In Experiment 2, we examined the effect of attractor stability on adaptability to sensorimotor synchronization tasks in intermediate jugglers. Our previous study^{16} showed that the intermediate jugglers who had intrinsically discrete coordination patterns showed greater adaptability to the sensorimotor synchronization task than those who had intrinsically rhythmic coordination patterns. By integrating the results on adaptability to new constraints for the intermediate jugglers and the results on differences in attractor stability between the coordination patterns of the expert jugglers in the previous section, it was hypothesized that participants who had attractors with low stability would be more likely to adapt to new constraints. Therefore, we examined the relationship between the intrinsic coordination pattern of the intermediate jugglers and the RQA indices, as well as the relationship between the RQA indices and the performance on the adaptation task.

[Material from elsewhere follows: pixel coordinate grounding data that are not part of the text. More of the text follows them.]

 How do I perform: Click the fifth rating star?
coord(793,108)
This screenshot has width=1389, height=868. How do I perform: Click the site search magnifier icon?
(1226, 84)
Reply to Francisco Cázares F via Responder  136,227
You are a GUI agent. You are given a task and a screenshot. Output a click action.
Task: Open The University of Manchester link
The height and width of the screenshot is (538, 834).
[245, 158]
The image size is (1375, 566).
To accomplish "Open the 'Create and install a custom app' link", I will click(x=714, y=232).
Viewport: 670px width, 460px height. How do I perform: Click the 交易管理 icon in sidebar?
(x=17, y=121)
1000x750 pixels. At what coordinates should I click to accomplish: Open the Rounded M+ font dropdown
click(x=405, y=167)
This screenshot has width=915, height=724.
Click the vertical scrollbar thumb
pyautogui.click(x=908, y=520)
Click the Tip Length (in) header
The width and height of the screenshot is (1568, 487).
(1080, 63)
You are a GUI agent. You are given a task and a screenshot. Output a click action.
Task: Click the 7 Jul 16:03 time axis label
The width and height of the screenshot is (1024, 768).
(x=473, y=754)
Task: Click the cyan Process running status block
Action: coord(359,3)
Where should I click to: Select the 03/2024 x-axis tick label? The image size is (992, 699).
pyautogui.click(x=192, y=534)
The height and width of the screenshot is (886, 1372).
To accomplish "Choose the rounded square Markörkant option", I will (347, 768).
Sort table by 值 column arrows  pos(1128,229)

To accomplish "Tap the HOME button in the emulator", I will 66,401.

First, we examined the relationship between the coordination pattern and corresponding RQA index. The coordination pattern of each participant was such that when juggling without the tempo being set by the metronome, the participants should have displayed an intrinsic coordination pattern. Figure 4 shows the results of the correlation analysis for the intermediate jugglers of the Coordination Pattern Index when juggling at the preferred tempo and each RQA index. Before the correlation analysis, we examined whether the data were distributed normally. A normal data distribution was not confirmed, so we calculated the correlation coefficient using Spearman’s correlation. In this analysis, the significance level (α) was also set to 0.41% using the Bonferroni correction. The %REC showed no correlation with the preferred coordination pattern (for %REC and Coordination Pattern Index in the mediolateral direction, *n* = 10, Spearman’s *r* = 0.32, p = 0.365; in the superoinferior direction, *n* = 10, *r* = 0.28, p = 0.425; in the anteroposterior direction, *n* = 10, *r* = −0.16, p = 0.651; or for 3D distance, *n* = 10, *r* = 0.25, p = 0.489). This means that there was no significant difference in the degree of recurrence between rhythmic and discrete coordination patterns. For %DET, strong correlations were found between the Coordination Pattern Index and %DET for the hand movement in the mediolateral direction (*n* = 10, *r* = 0.84, *p* = 0.002) and the superoinferior direction (*n* = 10, *r* = 0.98, *p* < 0.001), but not in the anteroposterior direction (*n* = 10, *r* = 0.44, *p* = 0.200) and 3D distance (*n* = 10, *r* = 0.70, *p* = 0.025). This means that the attractor trajectory of the rhythmic coordination pattern had a higher degree of deterministic structure than the discrete pattern. As for %MAXLINE, there was no correlation with the preferred coordination pattern (for %MAXLINE and Coordination Pattern Index in the mediolateral direction, *n* = 10, *r* = 0.48, p = 0.162.; in the superoinferior direction, *n* = 10, *r* = 0.12, p = 0.751; in the anteroposterior direction, *n* = 10, *r* = −0.18, p = 0.614; or for 3D distance, *n* = 10, *r* = 0.12, p = 0.751).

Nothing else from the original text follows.